Les greniers remplis d’Hagos, les réserves entamées de Desta, tout cela subit le même sort, tout devint la proie des sauterelles, et les habitants éplorés se virent, sans pouvoir lui échapper, aux prises avec la plus horrible des morts, celle qu’apporte la famine.

Plusieurs d’entre eux résolurent de fuir et d’aller, s’il en était temps encore, demander à des pays plus heureux, au prix de leur liberté même, une hospitalité que leur refusait désormais le toit dévasté de leurs pères, et un peu de ce pain qu’ils ne pouvaient plus espérer chez eux. Hagos et Desta furent du nombre, et, doublement rapprochés par leur ancienne amitié et leur infortune commune, ils partirent ensemble. Au milieu des débris et de la poussière, ils étaient parvenus à ramasser chacun un peu de grain, de quoi faire bien juste cinq bourkoutas ; et, chargés de ce mince bagage recueilli dans une besace (une lokota), ils se mirent en route, allant tout droit devant eux, se fiant à la Providence du soin de leur servir de guide.

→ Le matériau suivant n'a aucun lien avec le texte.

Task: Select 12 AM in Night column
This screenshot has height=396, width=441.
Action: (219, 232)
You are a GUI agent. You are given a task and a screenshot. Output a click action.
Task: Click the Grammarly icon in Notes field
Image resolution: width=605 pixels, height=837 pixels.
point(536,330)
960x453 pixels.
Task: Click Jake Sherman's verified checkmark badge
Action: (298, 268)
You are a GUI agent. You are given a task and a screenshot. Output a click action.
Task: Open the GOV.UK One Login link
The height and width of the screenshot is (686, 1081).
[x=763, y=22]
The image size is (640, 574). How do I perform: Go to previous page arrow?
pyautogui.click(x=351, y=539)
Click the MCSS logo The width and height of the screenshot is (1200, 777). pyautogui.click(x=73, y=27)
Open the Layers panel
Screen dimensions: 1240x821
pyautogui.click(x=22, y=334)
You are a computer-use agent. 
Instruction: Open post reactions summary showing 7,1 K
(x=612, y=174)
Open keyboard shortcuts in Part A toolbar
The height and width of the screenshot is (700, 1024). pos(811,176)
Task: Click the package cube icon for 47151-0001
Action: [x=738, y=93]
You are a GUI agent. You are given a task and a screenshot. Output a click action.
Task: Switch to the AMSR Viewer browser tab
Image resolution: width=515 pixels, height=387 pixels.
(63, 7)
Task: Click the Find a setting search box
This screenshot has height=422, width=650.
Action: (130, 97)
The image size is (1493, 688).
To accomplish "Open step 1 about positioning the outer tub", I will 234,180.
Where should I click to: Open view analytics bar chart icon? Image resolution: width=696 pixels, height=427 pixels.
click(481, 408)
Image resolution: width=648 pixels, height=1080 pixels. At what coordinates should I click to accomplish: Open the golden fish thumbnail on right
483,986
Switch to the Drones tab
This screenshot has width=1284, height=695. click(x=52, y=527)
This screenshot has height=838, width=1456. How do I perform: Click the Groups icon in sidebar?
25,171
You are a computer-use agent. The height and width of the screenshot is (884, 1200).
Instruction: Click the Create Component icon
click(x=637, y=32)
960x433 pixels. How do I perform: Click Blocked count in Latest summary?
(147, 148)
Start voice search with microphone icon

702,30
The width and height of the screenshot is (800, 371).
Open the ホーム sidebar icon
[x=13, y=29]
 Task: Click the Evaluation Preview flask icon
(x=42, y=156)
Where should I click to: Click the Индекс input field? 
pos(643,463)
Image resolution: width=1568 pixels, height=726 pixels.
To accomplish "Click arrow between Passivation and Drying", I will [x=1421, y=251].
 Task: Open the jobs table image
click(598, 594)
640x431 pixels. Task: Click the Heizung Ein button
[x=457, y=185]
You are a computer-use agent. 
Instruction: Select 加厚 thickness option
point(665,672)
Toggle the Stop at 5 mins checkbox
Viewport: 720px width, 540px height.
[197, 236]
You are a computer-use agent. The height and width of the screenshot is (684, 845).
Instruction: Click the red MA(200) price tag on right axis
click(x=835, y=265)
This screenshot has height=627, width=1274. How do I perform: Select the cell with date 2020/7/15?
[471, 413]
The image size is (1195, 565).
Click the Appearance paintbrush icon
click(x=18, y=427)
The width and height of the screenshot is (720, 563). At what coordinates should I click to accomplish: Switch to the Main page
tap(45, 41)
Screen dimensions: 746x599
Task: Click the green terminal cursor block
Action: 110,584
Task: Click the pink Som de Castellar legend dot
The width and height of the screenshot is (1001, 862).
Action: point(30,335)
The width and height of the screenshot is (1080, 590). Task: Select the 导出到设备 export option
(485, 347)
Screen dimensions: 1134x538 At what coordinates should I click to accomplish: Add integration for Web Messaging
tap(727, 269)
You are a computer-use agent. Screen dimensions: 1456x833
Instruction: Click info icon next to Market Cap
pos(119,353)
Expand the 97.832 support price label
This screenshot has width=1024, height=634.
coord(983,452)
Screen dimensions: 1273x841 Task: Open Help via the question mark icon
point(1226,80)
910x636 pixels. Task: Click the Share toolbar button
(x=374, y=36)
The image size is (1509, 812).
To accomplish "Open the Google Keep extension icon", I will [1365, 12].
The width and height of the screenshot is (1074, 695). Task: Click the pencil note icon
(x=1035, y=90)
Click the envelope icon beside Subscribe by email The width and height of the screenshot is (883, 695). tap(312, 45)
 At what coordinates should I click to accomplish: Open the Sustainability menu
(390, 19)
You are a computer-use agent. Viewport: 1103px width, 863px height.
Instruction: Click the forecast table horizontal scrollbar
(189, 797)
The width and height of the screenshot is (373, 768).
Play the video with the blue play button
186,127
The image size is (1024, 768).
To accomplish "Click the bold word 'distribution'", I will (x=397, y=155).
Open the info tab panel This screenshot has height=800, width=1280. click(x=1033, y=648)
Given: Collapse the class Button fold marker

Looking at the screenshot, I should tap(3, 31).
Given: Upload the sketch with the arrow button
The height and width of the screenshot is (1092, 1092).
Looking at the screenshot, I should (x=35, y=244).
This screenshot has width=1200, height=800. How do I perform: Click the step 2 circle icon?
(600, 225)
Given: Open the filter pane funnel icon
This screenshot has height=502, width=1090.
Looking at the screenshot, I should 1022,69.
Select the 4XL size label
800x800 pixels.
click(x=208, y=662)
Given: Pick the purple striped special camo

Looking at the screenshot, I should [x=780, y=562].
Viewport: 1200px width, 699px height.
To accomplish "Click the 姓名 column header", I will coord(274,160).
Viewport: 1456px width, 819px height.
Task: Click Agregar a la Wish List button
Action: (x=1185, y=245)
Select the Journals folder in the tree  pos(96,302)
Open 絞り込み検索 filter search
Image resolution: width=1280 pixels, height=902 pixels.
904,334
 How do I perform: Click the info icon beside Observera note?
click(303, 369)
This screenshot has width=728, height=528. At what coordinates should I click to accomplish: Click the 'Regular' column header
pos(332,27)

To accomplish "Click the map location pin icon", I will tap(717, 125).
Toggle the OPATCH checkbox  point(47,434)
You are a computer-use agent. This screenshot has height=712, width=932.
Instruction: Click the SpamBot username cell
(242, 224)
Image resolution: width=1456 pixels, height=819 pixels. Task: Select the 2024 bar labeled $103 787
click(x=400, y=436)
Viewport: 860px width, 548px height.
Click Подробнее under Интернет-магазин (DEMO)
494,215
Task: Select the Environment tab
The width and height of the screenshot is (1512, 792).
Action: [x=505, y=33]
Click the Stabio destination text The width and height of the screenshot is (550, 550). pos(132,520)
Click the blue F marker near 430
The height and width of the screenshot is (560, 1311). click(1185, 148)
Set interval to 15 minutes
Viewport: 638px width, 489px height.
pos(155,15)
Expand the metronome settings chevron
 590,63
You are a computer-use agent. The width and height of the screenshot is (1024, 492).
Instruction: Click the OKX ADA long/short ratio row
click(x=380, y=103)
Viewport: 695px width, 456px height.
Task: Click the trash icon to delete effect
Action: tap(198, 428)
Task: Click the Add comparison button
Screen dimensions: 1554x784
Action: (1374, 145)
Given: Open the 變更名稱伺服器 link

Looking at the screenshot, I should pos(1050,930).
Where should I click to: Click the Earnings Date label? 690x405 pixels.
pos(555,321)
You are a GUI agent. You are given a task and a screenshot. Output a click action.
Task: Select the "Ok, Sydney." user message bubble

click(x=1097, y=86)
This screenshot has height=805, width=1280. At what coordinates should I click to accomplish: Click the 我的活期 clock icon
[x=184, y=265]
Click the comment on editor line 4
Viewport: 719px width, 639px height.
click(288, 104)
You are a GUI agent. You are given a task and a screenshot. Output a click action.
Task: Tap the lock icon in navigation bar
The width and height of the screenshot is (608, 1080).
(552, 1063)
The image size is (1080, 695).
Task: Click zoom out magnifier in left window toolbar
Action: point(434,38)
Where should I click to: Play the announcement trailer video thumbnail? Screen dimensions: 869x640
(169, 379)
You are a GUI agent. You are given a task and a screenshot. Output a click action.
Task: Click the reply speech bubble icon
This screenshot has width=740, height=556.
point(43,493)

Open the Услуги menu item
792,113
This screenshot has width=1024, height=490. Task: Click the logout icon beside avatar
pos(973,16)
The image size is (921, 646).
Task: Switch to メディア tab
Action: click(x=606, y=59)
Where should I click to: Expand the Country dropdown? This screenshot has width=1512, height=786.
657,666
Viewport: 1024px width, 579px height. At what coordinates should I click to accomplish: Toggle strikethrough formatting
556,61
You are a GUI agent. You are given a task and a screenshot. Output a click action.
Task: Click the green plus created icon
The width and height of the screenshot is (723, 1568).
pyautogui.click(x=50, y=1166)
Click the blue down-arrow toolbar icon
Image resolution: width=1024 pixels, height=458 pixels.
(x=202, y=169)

Le soir du premier jour, à la halte, ils allumèrent du feu, et après avoir, chacun séparément, écrasé entre deux pierres des grains de dourah, ils en pétrirent la farine avec quelques gouttes de l’eau sur le bord de laquelle ils s’étaient arrêtés. Puis, choisissant des cailloux à peu près ronds, ils les enveloppèrent de la pâte et les placèrent soigneusement au milieu des cendres brûlantes ; et, quelques instants après, quand ils jugèrent leur pain suffisamment cuit, ils le retirèrent et se mirent à manger mélancoliquement.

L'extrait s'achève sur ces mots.